▶ _Document text_:
--- Begin ---

Journal table example queries Inventory table example queries

Example metadata table queries

The following examples show how you can get different types information from your S3 Metadata tables by using standard SQL queries.

Remember when using these examples:

The examples are written to work with Amazon Athena. You might have to modify the examples to work with a different query engine.
Make sure that you understand how to optimize your queries.
Replace b_general-purpose-bucket-name with the name of your namespace.
For a full list of supported columns, see the S3 Metadata journal tables schema and S3 Metadata live inventory tables schema.

Journal table example queries

You can use the following example queries to query your journal tables.

Finding objects by file extension

The following query returns objects with a specific file extension (.jpg in this case):


SELECT key FROM "s3tablescatalog/aws-s3"."b_general-purpose-bucket-name"."journal"
WHERE key LIKE '%.jpg'
AND record_type = 'CREATE'

Listing object deletions

The following query returns object deletion events, including the AWS account ID or AWS service principal that made the request:


SELECT DISTINCT bucket, key, sequence_number, record_type, record_timestamp, requester, source_ip_address, version_id
FROM "s3tablescatalog/aws-s3"."b_general-purpose-bucket-name"."journal"

--- End ---

▶ _Records shown_:

--- Begin ---

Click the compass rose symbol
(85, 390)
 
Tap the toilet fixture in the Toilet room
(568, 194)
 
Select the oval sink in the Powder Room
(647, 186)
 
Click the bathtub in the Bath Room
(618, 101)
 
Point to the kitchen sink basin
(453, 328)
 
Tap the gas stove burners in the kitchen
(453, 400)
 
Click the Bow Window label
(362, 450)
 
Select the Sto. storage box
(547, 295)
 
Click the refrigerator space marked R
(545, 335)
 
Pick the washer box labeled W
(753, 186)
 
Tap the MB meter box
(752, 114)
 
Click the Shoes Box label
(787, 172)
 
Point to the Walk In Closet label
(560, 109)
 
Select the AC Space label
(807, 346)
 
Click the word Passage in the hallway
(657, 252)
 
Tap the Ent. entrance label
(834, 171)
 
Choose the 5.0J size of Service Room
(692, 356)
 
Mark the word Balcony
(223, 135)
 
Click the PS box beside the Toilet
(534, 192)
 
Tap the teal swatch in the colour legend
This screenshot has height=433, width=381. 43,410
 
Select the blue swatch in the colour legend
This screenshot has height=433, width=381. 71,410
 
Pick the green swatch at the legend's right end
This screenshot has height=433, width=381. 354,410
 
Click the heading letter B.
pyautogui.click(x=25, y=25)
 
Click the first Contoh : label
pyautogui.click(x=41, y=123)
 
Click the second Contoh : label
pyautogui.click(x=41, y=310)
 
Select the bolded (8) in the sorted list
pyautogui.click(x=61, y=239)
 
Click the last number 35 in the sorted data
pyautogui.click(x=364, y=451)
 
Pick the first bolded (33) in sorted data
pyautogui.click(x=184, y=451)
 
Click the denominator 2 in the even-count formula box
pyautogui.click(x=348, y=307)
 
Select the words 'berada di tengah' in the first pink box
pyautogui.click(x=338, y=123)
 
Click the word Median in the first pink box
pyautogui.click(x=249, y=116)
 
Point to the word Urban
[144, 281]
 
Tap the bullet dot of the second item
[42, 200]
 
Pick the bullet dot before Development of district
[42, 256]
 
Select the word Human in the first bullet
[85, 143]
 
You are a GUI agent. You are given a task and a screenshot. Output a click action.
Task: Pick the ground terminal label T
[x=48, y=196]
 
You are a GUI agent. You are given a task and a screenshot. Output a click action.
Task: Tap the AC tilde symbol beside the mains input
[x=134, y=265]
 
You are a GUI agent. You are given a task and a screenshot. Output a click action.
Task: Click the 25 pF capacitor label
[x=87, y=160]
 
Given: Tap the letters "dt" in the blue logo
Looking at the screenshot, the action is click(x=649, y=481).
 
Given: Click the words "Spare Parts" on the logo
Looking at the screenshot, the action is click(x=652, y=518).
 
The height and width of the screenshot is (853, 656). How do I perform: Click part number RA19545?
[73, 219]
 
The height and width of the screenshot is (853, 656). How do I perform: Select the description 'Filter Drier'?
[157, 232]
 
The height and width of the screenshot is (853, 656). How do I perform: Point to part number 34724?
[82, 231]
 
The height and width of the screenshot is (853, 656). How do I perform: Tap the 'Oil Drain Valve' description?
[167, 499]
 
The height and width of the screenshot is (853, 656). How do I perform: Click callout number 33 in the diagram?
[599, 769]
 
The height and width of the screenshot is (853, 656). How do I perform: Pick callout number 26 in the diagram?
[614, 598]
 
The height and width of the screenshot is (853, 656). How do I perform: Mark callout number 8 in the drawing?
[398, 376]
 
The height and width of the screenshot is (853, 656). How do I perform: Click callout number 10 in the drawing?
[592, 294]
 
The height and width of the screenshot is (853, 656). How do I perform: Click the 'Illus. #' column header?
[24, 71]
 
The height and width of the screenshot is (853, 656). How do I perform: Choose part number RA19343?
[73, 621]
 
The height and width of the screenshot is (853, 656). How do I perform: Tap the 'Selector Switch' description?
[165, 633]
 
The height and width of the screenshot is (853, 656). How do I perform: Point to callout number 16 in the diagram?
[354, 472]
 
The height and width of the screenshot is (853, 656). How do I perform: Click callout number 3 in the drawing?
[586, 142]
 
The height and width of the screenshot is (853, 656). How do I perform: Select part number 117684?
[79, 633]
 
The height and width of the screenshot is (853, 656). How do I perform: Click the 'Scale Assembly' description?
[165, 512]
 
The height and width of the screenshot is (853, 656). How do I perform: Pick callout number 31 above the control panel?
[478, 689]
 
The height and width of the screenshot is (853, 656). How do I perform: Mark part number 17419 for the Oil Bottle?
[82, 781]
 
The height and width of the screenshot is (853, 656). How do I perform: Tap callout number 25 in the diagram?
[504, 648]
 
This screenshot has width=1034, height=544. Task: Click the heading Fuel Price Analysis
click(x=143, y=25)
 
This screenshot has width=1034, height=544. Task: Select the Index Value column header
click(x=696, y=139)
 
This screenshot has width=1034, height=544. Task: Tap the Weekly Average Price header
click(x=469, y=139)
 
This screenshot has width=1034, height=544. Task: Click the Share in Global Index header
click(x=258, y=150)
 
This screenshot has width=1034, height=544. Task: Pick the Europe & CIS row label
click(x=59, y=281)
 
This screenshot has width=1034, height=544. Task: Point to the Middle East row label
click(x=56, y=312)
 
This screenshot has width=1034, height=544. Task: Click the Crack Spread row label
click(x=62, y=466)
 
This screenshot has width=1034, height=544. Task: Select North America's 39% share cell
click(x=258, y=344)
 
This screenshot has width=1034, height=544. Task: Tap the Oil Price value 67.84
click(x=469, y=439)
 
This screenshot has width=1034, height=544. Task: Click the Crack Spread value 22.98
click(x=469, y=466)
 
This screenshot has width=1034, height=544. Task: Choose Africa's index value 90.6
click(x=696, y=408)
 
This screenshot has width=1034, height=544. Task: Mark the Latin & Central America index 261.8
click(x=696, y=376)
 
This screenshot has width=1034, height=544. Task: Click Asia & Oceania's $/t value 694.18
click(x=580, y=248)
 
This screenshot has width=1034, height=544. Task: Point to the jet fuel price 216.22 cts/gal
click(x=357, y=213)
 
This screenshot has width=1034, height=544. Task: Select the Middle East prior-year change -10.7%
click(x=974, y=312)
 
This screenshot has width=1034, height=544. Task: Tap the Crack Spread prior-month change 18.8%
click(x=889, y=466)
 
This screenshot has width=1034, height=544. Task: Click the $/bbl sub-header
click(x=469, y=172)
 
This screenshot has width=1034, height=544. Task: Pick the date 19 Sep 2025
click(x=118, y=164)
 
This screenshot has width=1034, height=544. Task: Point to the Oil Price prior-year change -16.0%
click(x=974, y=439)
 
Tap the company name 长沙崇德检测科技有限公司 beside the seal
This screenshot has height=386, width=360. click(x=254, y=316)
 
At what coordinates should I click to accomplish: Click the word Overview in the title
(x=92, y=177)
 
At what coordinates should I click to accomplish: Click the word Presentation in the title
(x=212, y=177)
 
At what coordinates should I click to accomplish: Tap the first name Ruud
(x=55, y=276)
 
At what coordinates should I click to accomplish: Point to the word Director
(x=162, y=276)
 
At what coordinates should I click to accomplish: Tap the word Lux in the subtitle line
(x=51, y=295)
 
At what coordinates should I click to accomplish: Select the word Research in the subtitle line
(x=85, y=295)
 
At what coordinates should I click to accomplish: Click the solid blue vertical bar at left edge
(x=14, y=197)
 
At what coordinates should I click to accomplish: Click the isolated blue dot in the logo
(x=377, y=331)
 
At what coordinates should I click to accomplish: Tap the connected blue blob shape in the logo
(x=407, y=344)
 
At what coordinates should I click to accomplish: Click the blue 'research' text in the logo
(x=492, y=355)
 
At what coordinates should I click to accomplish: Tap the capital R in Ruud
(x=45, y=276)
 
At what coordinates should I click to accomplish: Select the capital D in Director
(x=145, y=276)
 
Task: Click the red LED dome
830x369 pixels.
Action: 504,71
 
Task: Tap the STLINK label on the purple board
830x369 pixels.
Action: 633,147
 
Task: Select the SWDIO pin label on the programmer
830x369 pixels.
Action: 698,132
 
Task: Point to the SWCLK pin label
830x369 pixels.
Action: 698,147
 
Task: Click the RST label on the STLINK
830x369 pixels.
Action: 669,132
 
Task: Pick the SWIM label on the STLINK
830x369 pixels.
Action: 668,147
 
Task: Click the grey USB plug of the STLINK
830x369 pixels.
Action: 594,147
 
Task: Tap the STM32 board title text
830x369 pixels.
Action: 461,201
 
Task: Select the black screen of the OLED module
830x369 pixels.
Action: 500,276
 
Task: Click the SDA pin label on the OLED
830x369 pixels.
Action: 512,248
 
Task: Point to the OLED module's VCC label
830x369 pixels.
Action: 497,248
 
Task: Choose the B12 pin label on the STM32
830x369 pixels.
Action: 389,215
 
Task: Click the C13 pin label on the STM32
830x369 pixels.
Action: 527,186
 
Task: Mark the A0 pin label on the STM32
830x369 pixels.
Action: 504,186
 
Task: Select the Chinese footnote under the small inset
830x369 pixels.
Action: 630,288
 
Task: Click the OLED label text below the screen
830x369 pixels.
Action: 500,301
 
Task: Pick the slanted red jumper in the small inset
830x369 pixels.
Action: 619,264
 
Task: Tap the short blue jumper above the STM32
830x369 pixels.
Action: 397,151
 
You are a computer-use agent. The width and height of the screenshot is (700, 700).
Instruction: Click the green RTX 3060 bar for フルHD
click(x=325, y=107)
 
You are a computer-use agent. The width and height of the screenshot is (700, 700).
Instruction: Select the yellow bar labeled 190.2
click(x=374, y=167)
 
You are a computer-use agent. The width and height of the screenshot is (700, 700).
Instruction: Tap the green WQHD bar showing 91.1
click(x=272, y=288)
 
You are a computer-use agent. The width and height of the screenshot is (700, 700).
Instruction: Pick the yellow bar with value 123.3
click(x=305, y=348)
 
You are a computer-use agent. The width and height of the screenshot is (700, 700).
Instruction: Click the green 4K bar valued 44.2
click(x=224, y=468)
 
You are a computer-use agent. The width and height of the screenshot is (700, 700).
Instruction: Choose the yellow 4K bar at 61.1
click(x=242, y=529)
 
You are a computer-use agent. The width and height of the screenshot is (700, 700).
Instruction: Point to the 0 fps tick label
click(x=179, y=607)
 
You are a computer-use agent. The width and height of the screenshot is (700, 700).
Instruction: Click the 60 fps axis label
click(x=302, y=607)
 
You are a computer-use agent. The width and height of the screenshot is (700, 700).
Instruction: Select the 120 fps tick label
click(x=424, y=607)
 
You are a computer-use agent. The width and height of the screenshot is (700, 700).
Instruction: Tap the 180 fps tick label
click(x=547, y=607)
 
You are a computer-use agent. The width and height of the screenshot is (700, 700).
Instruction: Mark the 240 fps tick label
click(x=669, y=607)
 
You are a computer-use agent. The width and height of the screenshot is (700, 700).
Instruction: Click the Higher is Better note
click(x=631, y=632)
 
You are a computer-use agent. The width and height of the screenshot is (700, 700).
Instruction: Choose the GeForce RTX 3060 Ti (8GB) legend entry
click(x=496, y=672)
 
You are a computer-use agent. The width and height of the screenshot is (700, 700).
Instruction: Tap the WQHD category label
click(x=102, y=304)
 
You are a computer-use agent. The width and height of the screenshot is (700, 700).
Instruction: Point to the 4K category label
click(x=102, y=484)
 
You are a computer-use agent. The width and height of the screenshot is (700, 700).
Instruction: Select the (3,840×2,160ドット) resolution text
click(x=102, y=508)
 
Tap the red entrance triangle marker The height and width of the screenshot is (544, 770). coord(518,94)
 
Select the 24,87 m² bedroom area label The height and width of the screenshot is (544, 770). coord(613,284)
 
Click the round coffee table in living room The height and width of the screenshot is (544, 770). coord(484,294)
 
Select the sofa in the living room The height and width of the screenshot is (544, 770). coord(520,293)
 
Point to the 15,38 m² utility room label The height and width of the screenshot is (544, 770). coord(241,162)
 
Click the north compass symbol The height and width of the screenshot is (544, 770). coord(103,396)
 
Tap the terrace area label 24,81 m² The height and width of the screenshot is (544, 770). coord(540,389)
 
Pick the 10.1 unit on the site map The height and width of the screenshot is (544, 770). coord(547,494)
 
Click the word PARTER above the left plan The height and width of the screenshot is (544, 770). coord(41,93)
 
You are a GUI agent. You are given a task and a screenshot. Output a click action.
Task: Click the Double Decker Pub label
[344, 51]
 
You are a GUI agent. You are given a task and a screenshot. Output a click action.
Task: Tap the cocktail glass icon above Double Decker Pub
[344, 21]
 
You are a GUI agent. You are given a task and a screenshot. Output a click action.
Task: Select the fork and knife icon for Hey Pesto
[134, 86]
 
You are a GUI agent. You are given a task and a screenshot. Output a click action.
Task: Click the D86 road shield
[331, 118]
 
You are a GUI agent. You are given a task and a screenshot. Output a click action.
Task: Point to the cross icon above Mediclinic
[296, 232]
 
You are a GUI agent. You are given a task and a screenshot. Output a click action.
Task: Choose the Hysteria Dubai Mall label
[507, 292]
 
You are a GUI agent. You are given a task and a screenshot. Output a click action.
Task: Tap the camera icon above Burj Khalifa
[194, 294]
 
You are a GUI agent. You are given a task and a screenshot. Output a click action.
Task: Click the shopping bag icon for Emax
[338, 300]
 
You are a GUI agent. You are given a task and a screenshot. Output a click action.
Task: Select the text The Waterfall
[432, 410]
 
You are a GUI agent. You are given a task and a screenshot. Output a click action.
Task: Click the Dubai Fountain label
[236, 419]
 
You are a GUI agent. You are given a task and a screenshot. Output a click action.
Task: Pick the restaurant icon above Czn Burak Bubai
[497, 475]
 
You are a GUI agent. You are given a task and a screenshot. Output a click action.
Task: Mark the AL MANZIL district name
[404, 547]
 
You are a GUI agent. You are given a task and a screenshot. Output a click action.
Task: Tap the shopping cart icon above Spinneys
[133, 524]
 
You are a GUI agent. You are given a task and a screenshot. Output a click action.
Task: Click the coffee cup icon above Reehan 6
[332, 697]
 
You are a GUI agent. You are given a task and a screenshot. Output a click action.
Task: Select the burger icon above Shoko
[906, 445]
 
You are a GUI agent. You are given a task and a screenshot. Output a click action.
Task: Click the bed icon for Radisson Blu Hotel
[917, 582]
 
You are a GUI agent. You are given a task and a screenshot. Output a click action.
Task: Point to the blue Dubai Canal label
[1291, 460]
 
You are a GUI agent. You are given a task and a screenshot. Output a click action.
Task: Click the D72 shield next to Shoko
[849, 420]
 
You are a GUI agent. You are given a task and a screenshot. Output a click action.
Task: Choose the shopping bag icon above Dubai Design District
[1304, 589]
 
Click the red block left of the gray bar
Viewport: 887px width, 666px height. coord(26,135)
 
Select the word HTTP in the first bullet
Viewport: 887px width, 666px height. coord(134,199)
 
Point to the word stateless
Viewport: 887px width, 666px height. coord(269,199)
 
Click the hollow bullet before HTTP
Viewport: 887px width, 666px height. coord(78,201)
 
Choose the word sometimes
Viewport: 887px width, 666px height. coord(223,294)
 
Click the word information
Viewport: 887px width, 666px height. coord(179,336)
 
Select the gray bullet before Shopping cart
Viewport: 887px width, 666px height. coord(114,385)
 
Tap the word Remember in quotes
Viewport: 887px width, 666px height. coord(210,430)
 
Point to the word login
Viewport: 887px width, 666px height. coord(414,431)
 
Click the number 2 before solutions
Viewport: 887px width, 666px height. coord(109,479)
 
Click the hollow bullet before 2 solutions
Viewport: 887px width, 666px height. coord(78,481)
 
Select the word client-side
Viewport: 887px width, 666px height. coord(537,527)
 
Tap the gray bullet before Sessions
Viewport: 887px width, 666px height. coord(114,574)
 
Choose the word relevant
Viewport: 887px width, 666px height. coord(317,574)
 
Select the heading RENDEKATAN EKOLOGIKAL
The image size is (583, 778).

--- End ---

According to the S3 Metadata query page, which query engine are its queries written to work with?

▶ _Task solution_: Amazon Athena